Wednesday, October 26, 2011

Color Your Way to Success

My third part of Marketing will be out Nov 2nd on my team’s website.  I’ll have some good information in that blog to finish this series.  I hope you'll drop by to read it.

Today, I want to discuss a different topic.  Being the CEO of your business, you are well aware of everything it takes to be successful, right?  I bet many of you are shaking your heads no right now.

There is so much to know to be a successful Indie author.  Hopefully, we are all getting there step by step.

There are many elements that play into book sales.  One of those elements is the book cover.  And the most important element of that book cover is how it looks.

Designing book covers isn’t easy.  If you have the money, get a professional to do it.  I recommend Collin Beishir and I’ll show you why later with some amazing samples of his work.  If you are lacking in funds, you may be planning to design it yourself.

Colors play a major role in sales.  Large corporations spend more money than you can imagine on determining the color of a product.

     Did you know 60-90% of customers choose their book within minutes based on color alone?
     Did you know 55% of shoppers pick up a cover with color over black and white?
     Did you know color covers increase readership of a book by 80%?
     Did you know color covers on books increase its purchase potential by 80%?

Based on these percentages, it is imperative we pay attention to color.  

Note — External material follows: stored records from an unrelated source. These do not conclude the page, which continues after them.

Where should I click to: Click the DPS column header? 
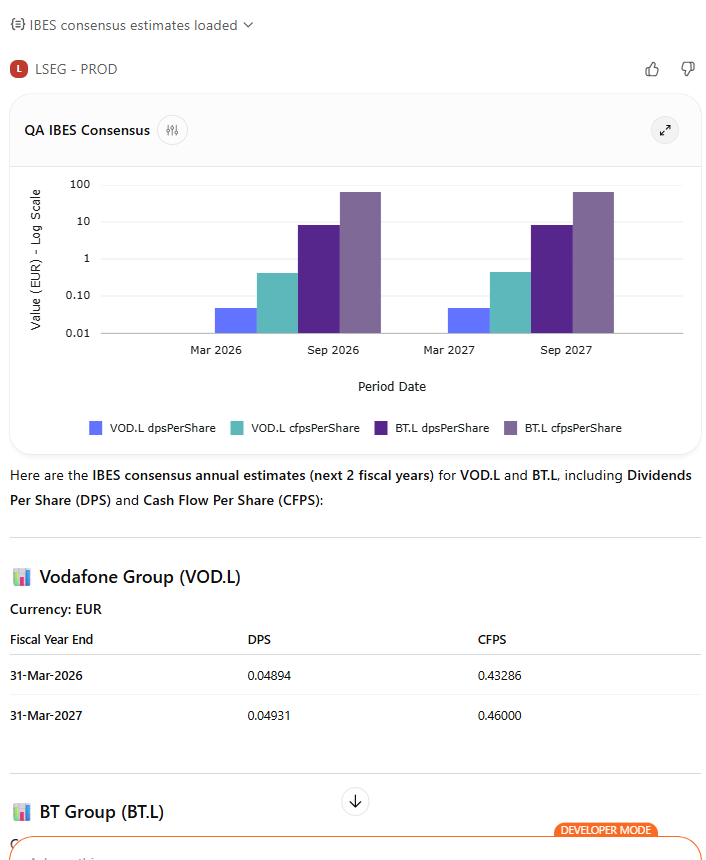point(259,639)
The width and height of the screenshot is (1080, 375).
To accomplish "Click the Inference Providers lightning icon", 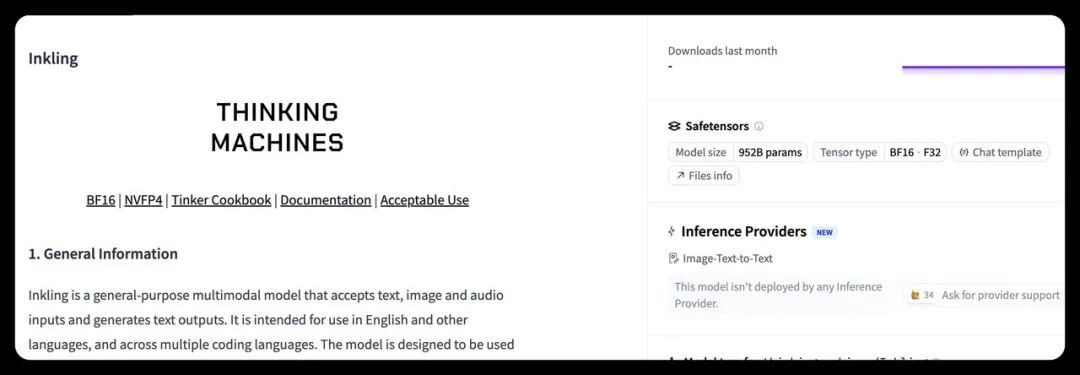I will click(672, 232).
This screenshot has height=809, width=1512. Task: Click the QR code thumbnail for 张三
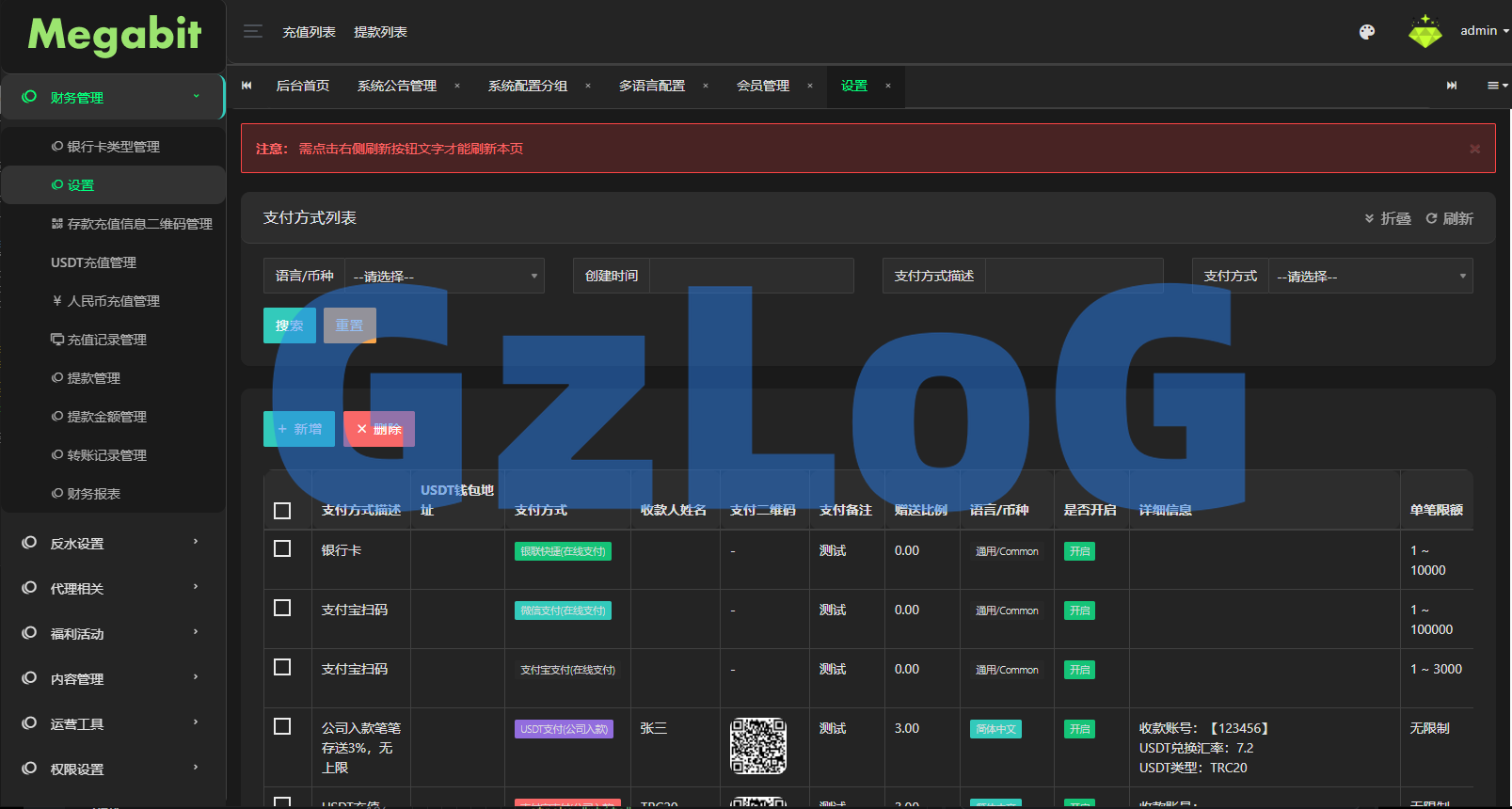pyautogui.click(x=758, y=746)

How do you choose the color of your cover?  If you answered by saying, ‘because it’s my personal favorite’ you answered incorrectly.

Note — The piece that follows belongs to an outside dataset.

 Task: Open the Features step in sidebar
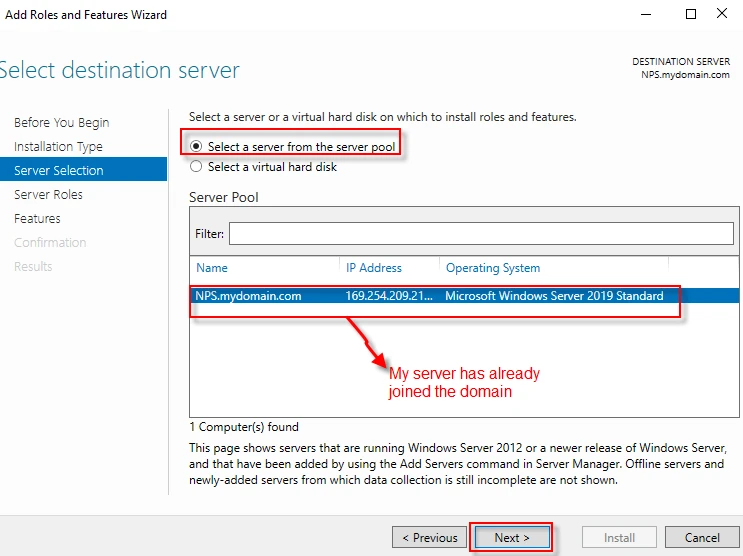tap(37, 218)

The first step is to know your audience.  What group or groups of people do you want to purchase your book?  Knowing this answer makes it easy to choose the primary color.

     Second is what emotion are you after?
Be aware of overdoing color or mixing the wrong colors.  Besides the primary color, there is a secondary color that is close in hue to the primary.  These two colors should not contrast greatly.  Use a highlighting color to make an emphasis of your cover.  It should contrast with the other two.

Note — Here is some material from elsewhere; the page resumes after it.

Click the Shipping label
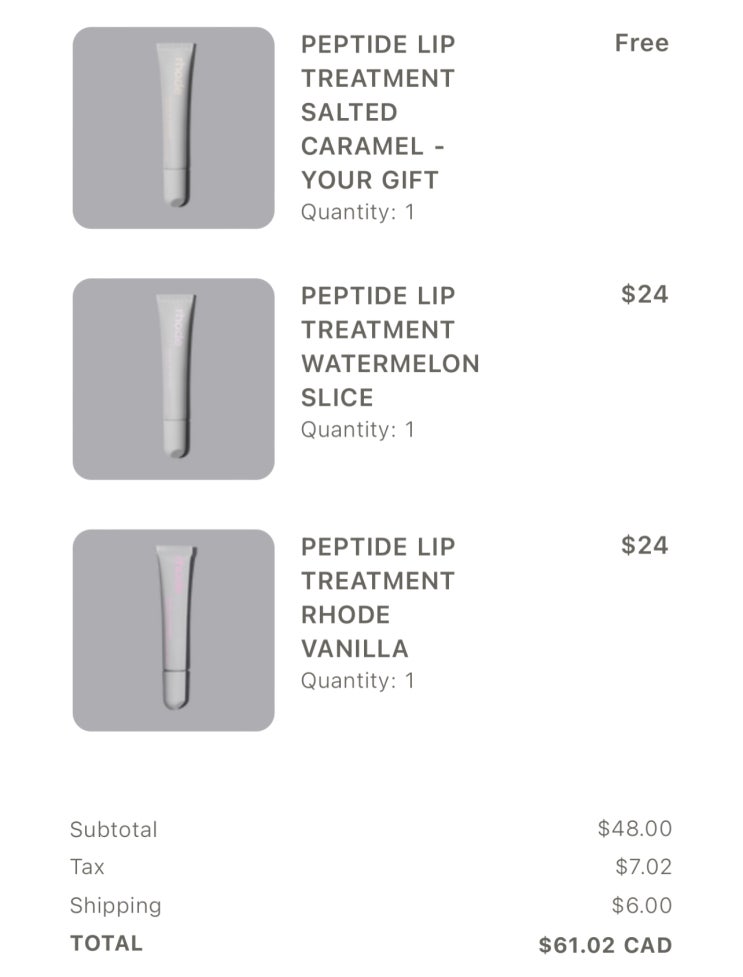The image size is (743, 977). click(x=115, y=906)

Have you ever used a color wheel or a color schematic?  A color wheel is important to help you choose your 3 main colors and any other color.  Let’s look at some color wheel definitions.

     Analogous Color – analogous colors are next to each other.  For example:  red, orange, yellow.

     Complimentary Colors are opposite each other.  An example of this is red and green.  Think of Christmas decorations.  They may be opposite of each other, but they blend well in a setting.  Another way to say this is to place ‘warm’ colors with ‘cool’ colors.  Red is a warm color; green is cool.  It works.

     Split complimentary are contrasting colors that don’t stand out as much as harmonious colors.  In other words, use one cool with two warms.

     Triad colors are 3 colors of equal distance from one another (divide the wheel into three equal parts).  Choose one color to be used in larger amounts than the others.

Let's take a look at Collin Beishir's work:
  The B B stands for Beishir Books.  Very nice.  He used a warm and a cool color that are close to each other on the color wheel.  I find this very attractive.

If you still have trouble deciding on colors, look at nature.  Nature is perfect at blending colors.

As I’ve mentioned, colors are defined as cool and warm.  Blues and greens are cool; reds and oranges are warm.  Pretty easy to see on the color wheel. 

Besides knowing which audience you want, you should be aware of these facts:

     Cultural Differences  For example, how colors are perceived in Asia and the West can be significantly different for the same color.
     Working Class prefers colors you can name – red, yellow, etc.
     Highly educated prefer more obscure colors – taupe, azure.
     Men prefer cooler colors, women prefer warmer.
     Warmer climates tend towards warmer colors and cooler climates tend towards cooler colors.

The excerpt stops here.